You have a misconception about probability densities. If $f_X(x)$ is a density for some real-valued random variable $X$, then we require $$\int_{x = -\infty}^\infty f_X(x) \, dx = 1.$$ Equivalently, if we wish to avoid using indicator functions, we can write the above as an integral over the support $\Omega$ of $X$: $$\int_{x \in \Omega} f_X(x) \, dx = 1.$$ In the case of a gamma distribution, the support is $X \in [0, \infty)$.

As such, you are not free to choose any value of $K$ in the function $K \beta^\alpha x^{\alpha-1} e^{-\beta x}$. You are constrained because when integrated on $[0,\infty)$, the result must be $1$, otherwise it is not a density.

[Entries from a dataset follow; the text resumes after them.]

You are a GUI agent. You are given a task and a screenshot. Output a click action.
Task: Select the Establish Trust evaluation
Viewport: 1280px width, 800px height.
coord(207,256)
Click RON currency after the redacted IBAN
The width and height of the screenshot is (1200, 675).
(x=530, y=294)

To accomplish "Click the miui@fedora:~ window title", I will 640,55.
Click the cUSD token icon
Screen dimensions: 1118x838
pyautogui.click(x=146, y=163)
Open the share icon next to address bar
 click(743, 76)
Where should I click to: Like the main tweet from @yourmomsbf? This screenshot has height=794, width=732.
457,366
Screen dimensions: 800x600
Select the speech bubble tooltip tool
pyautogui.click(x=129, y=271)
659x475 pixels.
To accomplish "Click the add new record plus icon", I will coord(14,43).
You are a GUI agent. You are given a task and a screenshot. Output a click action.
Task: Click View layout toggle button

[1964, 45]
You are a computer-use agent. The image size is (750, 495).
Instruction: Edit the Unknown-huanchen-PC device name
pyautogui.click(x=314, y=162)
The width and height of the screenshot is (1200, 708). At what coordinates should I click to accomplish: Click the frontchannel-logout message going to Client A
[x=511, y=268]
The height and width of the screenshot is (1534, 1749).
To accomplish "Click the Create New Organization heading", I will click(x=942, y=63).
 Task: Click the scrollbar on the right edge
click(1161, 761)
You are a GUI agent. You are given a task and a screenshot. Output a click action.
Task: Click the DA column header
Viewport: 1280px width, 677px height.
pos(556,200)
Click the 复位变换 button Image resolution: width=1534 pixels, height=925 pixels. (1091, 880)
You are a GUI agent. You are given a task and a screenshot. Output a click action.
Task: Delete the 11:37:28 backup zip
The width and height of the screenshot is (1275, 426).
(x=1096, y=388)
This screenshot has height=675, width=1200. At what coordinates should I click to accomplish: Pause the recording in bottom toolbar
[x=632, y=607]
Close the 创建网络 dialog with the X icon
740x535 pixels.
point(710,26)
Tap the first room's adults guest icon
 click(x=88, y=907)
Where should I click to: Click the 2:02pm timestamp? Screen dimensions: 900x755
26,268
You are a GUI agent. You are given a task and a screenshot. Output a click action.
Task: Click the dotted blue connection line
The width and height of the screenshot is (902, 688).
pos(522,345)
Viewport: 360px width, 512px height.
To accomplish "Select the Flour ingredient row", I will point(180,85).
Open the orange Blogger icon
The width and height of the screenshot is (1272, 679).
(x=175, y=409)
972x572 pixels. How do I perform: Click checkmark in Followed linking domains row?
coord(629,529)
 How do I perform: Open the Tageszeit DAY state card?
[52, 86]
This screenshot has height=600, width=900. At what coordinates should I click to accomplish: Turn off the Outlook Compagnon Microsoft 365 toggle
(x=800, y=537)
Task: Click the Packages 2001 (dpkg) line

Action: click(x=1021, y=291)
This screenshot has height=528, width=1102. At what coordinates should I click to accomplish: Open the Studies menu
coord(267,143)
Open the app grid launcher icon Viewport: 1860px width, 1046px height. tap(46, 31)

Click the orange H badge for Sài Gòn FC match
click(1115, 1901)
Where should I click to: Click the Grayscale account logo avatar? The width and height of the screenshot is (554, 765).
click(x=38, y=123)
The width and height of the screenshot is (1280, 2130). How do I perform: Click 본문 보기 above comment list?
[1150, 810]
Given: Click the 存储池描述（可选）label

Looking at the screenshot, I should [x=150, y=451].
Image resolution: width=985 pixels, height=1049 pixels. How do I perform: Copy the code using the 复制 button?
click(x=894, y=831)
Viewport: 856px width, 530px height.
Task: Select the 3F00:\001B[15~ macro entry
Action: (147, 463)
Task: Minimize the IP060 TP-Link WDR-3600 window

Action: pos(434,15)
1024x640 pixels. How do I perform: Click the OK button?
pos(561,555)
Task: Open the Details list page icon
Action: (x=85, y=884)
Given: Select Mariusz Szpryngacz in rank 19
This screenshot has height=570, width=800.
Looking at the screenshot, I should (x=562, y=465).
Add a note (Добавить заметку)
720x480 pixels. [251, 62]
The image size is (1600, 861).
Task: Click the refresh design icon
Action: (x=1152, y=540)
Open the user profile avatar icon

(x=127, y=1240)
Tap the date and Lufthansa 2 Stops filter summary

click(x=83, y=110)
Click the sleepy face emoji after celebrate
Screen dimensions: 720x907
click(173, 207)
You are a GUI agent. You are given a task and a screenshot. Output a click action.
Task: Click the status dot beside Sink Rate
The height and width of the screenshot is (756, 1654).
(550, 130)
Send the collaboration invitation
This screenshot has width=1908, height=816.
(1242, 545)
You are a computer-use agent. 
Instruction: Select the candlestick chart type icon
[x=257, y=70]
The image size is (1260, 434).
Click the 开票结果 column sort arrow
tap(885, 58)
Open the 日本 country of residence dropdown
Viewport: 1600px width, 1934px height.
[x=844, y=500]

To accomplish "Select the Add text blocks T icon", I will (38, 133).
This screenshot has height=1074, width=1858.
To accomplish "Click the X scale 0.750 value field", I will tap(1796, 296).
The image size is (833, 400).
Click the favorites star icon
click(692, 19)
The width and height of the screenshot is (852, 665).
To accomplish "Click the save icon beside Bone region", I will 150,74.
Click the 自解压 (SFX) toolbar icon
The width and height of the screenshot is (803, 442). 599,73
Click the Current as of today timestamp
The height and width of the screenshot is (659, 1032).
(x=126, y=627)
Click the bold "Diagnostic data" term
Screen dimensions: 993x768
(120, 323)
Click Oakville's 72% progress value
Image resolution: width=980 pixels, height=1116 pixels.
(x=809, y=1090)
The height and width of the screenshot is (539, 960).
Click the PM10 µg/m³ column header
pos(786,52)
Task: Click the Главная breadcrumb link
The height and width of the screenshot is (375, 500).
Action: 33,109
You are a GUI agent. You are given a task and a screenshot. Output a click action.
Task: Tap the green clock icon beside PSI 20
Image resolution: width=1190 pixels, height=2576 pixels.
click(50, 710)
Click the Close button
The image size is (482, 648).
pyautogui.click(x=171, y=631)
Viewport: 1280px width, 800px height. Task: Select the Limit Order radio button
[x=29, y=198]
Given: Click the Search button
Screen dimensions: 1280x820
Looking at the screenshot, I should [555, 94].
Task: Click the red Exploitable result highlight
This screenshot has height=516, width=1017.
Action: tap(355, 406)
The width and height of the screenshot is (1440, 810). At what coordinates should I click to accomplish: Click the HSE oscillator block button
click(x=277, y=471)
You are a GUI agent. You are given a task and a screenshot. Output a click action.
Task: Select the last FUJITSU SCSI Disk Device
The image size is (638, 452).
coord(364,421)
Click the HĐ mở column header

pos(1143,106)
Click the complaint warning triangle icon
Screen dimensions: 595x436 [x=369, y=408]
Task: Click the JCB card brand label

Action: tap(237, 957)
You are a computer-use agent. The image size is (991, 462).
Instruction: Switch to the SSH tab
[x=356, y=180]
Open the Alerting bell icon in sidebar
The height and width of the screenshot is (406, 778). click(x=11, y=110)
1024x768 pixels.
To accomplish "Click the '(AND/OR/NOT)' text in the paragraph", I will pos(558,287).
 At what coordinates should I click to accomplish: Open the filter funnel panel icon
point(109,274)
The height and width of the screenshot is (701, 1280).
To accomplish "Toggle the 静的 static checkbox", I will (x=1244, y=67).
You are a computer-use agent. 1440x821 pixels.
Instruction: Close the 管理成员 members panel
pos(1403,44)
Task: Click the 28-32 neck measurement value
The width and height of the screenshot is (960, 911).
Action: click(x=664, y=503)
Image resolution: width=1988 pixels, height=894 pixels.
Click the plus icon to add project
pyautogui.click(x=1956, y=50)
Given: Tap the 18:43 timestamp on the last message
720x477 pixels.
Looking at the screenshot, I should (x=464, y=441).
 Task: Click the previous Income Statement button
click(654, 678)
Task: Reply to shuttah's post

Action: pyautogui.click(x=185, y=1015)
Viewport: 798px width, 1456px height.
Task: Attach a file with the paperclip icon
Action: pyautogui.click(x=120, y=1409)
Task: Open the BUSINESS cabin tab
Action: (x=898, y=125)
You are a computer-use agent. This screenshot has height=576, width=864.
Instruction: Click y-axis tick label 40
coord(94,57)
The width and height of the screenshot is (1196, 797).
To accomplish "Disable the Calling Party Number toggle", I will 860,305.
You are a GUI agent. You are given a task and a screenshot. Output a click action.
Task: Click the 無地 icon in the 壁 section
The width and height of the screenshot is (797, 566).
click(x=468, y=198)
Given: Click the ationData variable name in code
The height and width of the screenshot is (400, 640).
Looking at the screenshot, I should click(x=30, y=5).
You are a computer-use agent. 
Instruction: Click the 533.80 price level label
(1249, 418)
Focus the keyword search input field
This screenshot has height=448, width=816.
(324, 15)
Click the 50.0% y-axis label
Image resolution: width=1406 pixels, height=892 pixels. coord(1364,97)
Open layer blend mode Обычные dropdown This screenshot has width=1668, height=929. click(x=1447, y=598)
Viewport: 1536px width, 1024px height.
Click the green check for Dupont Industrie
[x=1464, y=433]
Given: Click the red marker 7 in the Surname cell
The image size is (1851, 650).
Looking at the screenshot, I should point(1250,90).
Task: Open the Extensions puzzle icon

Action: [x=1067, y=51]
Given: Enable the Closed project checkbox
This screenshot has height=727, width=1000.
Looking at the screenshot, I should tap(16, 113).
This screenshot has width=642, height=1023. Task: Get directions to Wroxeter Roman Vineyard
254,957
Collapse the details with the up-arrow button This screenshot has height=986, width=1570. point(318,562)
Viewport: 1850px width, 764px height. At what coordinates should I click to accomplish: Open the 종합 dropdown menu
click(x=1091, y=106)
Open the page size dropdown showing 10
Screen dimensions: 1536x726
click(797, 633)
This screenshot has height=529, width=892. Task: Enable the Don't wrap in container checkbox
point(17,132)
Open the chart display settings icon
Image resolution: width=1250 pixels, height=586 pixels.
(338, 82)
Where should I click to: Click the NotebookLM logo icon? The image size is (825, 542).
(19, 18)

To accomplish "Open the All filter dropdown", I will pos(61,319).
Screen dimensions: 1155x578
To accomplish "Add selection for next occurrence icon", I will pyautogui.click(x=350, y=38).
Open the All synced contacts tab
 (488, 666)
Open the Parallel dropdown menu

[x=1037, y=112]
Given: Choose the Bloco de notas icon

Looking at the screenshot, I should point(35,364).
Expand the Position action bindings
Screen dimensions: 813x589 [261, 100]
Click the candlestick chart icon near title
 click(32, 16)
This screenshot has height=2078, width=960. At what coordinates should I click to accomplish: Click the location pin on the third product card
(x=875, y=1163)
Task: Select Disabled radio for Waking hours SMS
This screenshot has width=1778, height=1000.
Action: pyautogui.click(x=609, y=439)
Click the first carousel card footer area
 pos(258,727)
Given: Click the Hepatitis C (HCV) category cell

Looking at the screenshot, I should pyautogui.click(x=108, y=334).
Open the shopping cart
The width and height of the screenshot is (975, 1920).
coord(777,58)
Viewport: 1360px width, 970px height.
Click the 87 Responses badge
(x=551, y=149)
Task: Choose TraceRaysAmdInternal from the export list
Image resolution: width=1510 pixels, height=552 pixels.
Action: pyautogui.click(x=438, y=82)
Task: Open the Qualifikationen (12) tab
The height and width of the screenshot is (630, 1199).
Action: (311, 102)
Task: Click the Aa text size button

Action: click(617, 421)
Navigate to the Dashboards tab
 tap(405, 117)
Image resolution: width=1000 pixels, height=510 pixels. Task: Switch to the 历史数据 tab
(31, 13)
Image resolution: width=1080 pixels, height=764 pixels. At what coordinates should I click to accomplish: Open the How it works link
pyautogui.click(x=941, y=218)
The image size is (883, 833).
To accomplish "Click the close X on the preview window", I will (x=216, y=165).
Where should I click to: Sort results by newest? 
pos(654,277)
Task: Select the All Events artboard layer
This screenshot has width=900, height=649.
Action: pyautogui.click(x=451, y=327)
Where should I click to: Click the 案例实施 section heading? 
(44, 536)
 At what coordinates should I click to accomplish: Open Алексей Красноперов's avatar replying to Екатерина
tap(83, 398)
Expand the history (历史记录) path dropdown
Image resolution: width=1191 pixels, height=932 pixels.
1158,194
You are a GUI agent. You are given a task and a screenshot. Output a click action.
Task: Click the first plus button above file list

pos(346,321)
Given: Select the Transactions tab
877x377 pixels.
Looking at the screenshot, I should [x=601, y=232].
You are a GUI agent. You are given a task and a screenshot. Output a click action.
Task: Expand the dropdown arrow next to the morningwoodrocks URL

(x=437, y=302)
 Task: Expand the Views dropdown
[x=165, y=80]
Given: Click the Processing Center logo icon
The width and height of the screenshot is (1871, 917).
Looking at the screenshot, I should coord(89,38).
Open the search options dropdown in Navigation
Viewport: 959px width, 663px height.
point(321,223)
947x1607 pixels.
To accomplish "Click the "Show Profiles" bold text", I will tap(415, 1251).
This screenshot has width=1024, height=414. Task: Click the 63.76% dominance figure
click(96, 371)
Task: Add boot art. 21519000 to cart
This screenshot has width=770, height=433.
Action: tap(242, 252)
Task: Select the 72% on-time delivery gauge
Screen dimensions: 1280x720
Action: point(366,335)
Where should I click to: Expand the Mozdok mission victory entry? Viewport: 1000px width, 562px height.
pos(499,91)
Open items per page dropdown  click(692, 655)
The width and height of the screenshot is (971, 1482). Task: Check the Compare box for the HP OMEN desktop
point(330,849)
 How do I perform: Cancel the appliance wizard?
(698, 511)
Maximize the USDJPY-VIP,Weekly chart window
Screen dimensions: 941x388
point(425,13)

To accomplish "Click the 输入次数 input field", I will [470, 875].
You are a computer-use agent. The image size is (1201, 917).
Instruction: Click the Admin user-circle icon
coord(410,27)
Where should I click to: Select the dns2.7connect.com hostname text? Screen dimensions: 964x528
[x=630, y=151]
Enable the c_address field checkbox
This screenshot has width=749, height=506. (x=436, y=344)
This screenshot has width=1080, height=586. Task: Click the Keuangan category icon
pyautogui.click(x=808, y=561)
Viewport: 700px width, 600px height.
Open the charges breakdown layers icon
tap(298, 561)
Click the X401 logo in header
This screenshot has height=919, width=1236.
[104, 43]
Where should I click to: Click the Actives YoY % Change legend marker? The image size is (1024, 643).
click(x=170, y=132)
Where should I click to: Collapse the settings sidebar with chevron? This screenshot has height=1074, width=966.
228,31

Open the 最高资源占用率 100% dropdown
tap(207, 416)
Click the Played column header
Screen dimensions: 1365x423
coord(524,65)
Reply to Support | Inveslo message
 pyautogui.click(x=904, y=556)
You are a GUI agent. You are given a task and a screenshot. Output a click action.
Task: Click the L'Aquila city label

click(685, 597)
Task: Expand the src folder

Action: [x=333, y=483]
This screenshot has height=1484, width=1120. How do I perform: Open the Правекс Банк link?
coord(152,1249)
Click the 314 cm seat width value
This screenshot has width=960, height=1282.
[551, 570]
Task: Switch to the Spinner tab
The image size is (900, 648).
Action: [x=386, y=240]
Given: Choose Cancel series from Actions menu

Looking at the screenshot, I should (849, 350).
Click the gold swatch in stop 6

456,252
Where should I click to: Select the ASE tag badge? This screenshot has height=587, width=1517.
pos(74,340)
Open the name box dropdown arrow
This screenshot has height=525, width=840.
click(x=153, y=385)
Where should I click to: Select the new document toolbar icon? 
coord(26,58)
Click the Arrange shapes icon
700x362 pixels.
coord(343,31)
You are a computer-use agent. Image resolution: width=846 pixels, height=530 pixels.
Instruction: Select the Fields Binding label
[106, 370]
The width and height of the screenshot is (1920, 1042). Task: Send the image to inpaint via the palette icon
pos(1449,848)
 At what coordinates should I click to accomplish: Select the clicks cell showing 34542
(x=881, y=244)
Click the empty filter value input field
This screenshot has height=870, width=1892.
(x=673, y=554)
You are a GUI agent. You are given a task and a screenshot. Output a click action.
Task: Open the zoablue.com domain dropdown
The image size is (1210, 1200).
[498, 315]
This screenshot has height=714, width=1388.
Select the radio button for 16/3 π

This forces $K = 1/\Gamma(\alpha)$.

In fact, if we remove all of the factors that are independent of $x$, i.e. we consider the kernel of the gamma density $$x^{\alpha-1} e^{-\beta x},$$ the unique constant $K$ that makes this kernel a density function is precisely $$K = \frac{\beta^\alpha}{\Gamma(\alpha)}.$$